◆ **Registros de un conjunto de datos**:
★ ★ ★ ★ ★ ★ ★

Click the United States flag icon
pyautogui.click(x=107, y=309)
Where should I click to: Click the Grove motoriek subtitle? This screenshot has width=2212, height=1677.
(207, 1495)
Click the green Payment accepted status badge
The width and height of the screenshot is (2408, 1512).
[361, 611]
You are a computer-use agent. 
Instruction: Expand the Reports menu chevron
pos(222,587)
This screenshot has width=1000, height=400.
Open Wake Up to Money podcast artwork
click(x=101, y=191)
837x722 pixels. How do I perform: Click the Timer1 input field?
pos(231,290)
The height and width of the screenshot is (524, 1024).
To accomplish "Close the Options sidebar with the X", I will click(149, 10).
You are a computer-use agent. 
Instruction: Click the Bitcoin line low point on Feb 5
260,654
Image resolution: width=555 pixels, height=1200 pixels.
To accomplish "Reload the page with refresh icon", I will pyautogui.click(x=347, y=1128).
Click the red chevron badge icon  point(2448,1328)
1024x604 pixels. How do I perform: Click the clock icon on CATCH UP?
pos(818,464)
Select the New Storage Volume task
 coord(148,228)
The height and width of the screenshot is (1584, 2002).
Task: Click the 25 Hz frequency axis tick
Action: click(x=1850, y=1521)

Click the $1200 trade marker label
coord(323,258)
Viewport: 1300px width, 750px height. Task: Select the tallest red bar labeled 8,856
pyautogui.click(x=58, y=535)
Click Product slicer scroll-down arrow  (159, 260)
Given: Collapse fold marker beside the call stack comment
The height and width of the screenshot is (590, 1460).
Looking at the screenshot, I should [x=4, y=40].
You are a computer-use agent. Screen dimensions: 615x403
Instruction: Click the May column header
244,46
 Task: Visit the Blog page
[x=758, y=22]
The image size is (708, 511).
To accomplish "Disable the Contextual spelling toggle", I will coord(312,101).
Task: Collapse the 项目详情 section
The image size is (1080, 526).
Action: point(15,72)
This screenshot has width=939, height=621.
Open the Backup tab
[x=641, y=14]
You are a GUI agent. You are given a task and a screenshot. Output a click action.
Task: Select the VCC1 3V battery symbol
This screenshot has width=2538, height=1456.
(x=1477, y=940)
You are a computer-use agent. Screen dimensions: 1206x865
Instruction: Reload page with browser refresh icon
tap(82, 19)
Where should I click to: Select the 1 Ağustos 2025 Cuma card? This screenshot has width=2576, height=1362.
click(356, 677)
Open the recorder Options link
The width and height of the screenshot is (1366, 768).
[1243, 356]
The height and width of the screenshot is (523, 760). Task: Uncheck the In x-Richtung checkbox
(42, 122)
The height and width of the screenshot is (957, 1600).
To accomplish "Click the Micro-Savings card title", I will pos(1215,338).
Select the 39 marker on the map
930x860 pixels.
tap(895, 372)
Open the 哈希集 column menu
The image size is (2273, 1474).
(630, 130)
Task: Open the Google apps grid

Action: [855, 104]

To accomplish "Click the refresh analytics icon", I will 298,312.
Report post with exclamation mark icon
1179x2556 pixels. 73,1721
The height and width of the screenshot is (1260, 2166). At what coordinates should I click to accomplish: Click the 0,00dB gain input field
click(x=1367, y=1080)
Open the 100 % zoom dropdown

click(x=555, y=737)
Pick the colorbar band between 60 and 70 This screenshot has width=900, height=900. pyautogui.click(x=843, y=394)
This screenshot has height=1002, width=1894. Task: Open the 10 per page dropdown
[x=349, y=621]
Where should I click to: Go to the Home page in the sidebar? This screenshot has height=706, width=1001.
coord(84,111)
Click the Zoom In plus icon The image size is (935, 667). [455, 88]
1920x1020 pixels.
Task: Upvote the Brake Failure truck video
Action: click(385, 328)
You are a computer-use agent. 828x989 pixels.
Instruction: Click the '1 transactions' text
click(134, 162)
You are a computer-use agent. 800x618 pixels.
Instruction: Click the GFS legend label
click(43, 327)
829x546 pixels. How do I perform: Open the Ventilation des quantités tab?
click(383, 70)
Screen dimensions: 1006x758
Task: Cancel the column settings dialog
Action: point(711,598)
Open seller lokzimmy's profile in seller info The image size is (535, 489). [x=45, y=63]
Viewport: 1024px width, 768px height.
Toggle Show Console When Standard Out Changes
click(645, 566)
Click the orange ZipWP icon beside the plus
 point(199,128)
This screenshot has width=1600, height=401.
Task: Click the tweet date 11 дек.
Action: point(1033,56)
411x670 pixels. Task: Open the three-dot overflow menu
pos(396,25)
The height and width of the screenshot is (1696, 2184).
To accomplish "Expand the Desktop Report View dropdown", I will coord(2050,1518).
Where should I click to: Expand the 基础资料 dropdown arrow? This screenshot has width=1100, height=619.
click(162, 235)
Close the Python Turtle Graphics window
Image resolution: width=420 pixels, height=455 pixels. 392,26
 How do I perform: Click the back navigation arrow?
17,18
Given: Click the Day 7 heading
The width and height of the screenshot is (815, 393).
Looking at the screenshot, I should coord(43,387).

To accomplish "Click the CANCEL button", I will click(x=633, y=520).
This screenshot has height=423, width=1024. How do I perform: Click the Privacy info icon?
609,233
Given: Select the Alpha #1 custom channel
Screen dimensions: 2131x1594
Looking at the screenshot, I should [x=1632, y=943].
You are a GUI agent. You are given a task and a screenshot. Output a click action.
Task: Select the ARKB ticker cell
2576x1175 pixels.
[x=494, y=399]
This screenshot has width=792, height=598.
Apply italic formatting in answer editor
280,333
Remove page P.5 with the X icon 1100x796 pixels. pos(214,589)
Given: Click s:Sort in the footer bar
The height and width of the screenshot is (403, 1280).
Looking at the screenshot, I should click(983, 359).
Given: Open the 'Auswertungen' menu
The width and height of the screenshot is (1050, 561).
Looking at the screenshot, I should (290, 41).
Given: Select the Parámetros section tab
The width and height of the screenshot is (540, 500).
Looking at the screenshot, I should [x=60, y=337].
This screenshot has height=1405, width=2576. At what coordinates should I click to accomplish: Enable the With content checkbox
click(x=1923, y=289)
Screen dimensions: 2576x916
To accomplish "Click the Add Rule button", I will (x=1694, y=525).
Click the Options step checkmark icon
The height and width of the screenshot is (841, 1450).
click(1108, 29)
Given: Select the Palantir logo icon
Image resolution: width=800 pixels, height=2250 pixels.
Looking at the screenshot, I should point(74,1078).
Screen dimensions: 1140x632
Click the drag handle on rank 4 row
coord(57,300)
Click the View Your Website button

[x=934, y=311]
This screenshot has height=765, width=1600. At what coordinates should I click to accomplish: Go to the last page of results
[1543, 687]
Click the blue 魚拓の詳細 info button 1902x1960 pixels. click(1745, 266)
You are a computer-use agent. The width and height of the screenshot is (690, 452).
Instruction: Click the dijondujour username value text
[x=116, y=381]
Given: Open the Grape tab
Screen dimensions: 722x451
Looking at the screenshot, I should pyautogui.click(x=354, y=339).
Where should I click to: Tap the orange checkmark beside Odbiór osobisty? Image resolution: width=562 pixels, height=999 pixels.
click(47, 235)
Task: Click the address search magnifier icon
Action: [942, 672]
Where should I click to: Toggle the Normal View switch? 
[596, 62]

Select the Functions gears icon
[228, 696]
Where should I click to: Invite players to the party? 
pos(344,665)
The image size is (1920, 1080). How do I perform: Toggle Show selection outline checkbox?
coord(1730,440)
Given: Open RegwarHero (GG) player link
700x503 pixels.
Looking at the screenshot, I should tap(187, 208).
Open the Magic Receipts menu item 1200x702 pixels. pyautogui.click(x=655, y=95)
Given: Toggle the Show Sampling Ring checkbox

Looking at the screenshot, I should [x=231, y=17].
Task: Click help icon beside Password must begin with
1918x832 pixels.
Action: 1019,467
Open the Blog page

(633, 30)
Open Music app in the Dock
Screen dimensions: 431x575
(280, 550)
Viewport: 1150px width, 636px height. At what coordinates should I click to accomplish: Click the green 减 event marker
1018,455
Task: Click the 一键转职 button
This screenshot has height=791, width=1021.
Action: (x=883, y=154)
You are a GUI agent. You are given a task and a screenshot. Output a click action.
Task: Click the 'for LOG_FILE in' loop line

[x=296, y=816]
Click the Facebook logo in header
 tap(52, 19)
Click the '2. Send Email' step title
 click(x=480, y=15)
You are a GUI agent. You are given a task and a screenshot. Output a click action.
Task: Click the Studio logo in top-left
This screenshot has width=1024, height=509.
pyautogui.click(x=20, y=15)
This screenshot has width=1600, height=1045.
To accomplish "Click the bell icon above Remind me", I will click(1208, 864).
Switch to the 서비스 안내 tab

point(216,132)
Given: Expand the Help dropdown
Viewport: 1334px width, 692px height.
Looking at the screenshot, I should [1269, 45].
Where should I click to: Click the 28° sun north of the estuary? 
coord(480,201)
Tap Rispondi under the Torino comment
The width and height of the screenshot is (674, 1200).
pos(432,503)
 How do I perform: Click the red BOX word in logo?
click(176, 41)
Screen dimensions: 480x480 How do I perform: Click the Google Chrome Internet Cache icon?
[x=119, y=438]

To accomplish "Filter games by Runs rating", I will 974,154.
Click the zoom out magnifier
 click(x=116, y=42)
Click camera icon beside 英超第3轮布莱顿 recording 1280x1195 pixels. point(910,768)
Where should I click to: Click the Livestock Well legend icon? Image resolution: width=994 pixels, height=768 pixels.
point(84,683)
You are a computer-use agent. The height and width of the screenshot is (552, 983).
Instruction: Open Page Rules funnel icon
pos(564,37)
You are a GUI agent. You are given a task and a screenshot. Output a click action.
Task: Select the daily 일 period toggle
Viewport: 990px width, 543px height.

★ ★ ★ ★ ★ ★ ★

◆ **Tarea**:
Cambia "Music app" por "Podcasts app" en las líneas que van desde la que contiene "Task: Click help" hasta la que contiene "[x=296, y=816]", ambas incluidas, y reprodúcelas sin ninguna otra modificación.

◆ **Solución**:
Task: Click help icon beside Password must begin with
1918x832 pixels.
Action: 1019,467
Open the Blog page

(633, 30)
Open Podcasts app in the Dock
Screen dimensions: 431x575
(280, 550)
Viewport: 1150px width, 636px height. At what coordinates should I click to accomplish: Click the green 减 event marker
1018,455
Task: Click the 一键转职 button
This screenshot has height=791, width=1021.
Action: (x=883, y=154)
You are a GUI agent. You are given a task and a screenshot. Output a click action.
Task: Click the 'for LOG_FILE in' loop line

[x=296, y=816]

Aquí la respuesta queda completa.